Fifty-odd years ago two lifelines were thrown to rural Ireland by a Fianna Fáil majority government. In July 1961, Ireland applied for membership of the EEC. Just five years later, in September 1966, the minister for education announced his free education scheme. We then joined the EEC in 1973.
These two pivotal moments in Irish history were welcomed by the rural and farming community — they offered hope.
To this day, education and agriculture with European support, remain the primary props that we the youth in rural Ireland use to pull ourselves towards an economically comfortable future. Towards a financial situation where it will some day be possible for us to get married and settle down in our home villages.
These past few weeks and months the Government have begun to strip us of the two lifelines we have — our education and our beef market. The Mercosur deal hit us where it hurt.
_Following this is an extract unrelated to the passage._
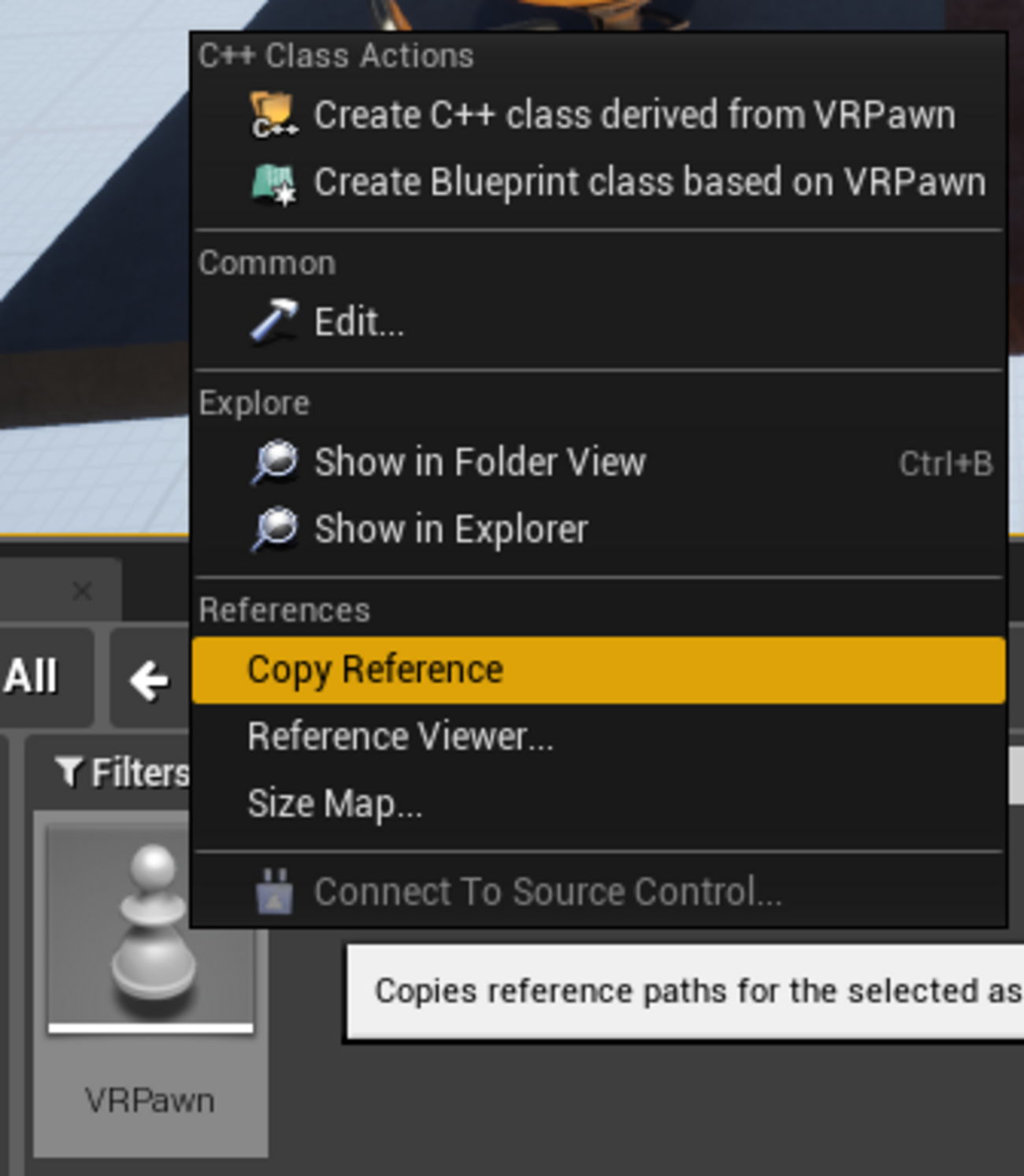Close the tab with the x button
This screenshot has width=1024, height=1176.
(82, 591)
For me what was most sickening was the apparent cluelessness of one Fine Gael senator who highlighted on Virgin One’s Tonight Show that the 90,000 tonnes of beef coming from South America is going to Europe, it’s not coming here.
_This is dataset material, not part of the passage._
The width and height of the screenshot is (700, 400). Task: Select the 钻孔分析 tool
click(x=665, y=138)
So she didn’t really see what the problem was, perplexed, I suppose, at the huge crowds gathered outside Government Buildings with wellingtons and megaphones — 90,000 tonnes of beef going to Europe, sure how could that possibly affect Irish farmers?
Over the past week the minister for education told students to use their student grants to cover the rising costs of rent. He also said that families who cannot afford university should consider “regional options”. It was also confirmed, by the same minister, that 17 schools were found with structural defects and as a result some schools will not be in a position to open for the new term in September.
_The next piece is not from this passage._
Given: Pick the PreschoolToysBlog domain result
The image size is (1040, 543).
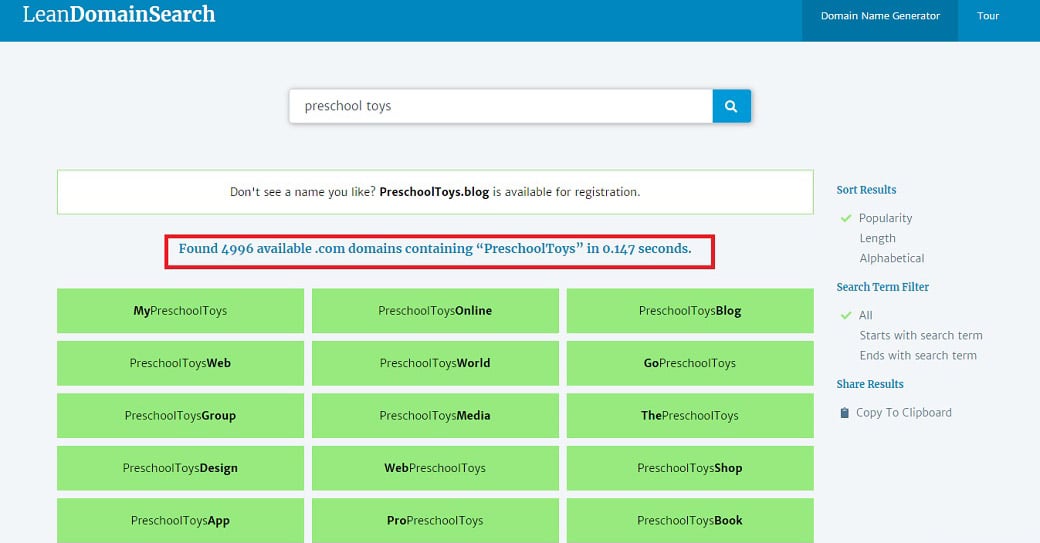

I met my local Fine Gael MEP candidate during her campaign back in May — she came to Galway, together with Leo Varadkar, and talked to me about the ‘need for inclusivity for rural Ireland’. Well now she’s elected, and we feel more excluded than ever.
“Them crowd above in Dublin” can ignore us if they want, but they’ll face the wrath of the polls for selling out our beef farmers. And by God will they have a battle on their hands if they dare touch our student grant or threaten our education. Education is a human right. Without farming it is all we have left.